(Collected data entries)
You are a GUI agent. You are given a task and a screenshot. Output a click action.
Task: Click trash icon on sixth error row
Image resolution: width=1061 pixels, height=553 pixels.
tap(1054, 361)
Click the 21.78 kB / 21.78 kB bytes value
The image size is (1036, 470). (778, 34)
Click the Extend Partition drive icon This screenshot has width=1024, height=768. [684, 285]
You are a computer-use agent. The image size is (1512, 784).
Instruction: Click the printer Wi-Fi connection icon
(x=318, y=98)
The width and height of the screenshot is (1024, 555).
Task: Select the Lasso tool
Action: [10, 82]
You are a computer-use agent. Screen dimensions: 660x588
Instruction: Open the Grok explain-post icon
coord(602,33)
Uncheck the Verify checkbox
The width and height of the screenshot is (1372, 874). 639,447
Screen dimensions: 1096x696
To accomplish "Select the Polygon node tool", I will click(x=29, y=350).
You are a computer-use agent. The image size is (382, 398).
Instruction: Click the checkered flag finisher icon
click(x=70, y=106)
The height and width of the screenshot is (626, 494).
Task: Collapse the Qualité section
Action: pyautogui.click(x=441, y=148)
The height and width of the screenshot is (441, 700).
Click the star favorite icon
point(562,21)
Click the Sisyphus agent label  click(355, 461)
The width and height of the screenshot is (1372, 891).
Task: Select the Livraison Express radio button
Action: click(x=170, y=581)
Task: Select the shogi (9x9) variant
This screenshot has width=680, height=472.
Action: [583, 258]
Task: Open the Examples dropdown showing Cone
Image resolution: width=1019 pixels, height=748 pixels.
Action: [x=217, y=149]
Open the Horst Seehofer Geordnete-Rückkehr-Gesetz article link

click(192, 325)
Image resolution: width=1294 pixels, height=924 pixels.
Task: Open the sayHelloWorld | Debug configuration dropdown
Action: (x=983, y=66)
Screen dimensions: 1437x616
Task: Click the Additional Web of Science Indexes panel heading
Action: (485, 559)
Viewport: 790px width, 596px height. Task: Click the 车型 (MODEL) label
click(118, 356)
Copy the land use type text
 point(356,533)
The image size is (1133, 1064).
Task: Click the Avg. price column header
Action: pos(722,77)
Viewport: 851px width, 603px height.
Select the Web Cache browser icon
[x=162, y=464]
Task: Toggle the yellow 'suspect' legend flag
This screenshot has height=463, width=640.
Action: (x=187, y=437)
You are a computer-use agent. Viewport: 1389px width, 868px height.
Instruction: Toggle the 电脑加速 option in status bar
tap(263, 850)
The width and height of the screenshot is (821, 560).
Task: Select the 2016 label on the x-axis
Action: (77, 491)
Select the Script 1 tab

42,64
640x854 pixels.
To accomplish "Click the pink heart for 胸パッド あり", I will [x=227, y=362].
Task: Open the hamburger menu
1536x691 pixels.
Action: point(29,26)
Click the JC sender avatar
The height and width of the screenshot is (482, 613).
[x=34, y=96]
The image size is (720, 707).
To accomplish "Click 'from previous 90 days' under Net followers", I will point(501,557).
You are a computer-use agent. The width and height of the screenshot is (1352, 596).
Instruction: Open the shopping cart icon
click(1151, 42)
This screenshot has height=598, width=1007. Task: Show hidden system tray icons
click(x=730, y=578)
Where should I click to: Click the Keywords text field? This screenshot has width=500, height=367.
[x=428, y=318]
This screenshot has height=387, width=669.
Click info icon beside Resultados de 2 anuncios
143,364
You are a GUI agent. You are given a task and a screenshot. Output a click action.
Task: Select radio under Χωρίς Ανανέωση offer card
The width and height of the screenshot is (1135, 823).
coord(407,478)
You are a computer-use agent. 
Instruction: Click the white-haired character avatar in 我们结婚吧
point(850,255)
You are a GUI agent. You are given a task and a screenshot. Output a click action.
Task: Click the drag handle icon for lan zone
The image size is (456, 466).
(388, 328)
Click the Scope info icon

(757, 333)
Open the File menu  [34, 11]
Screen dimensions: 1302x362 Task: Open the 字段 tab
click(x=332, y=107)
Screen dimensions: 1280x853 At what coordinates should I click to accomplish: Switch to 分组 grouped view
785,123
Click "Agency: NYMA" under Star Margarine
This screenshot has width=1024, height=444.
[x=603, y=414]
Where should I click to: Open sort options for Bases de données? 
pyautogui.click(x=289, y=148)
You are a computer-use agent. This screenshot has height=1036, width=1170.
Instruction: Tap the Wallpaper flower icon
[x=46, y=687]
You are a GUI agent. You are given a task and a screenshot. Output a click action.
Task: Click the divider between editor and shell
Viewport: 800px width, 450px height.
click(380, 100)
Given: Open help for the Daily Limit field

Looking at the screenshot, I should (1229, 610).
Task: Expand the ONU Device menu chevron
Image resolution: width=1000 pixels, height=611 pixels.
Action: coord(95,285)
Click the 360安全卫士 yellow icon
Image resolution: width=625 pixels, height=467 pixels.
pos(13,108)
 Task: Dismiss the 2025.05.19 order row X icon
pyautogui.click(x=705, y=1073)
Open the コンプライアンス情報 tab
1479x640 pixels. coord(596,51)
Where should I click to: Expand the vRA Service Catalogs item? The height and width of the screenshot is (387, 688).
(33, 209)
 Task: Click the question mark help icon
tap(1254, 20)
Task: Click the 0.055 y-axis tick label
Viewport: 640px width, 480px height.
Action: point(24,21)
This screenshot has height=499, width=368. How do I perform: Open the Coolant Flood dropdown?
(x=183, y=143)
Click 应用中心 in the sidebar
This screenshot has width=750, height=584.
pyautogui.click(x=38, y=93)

• TASK PROMPT
Exactly reproduce the lines of the entries above, from the one containing "Where should I click to: Open" to the very last, and no others.

• ANSWER
Where should I click to: Open sort options for Bases de données? 
pyautogui.click(x=289, y=148)
You are a computer-use agent. This screenshot has height=1036, width=1170.
Instruction: Tap the Wallpaper flower icon
[x=46, y=687]
You are a GUI agent. You are given a task and a screenshot. Output a click action.
Task: Click the divider between editor and shell
Viewport: 800px width, 450px height.
click(380, 100)
Given: Open help for the Daily Limit field

Looking at the screenshot, I should (1229, 610).
Task: Expand the ONU Device menu chevron
Image resolution: width=1000 pixels, height=611 pixels.
Action: coord(95,285)
Click the 360安全卫士 yellow icon
Image resolution: width=625 pixels, height=467 pixels.
pos(13,108)
 Task: Dismiss the 2025.05.19 order row X icon
pyautogui.click(x=705, y=1073)
Open the コンプライアンス情報 tab
1479x640 pixels. coord(596,51)
Where should I click to: Expand the vRA Service Catalogs item? The height and width of the screenshot is (387, 688).
(33, 209)
 Task: Click the question mark help icon
tap(1254, 20)
Task: Click the 0.055 y-axis tick label
Viewport: 640px width, 480px height.
Action: point(24,21)
This screenshot has height=499, width=368. How do I perform: Open the Coolant Flood dropdown?
(x=183, y=143)
Click 应用中心 in the sidebar
This screenshot has width=750, height=584.
pyautogui.click(x=38, y=93)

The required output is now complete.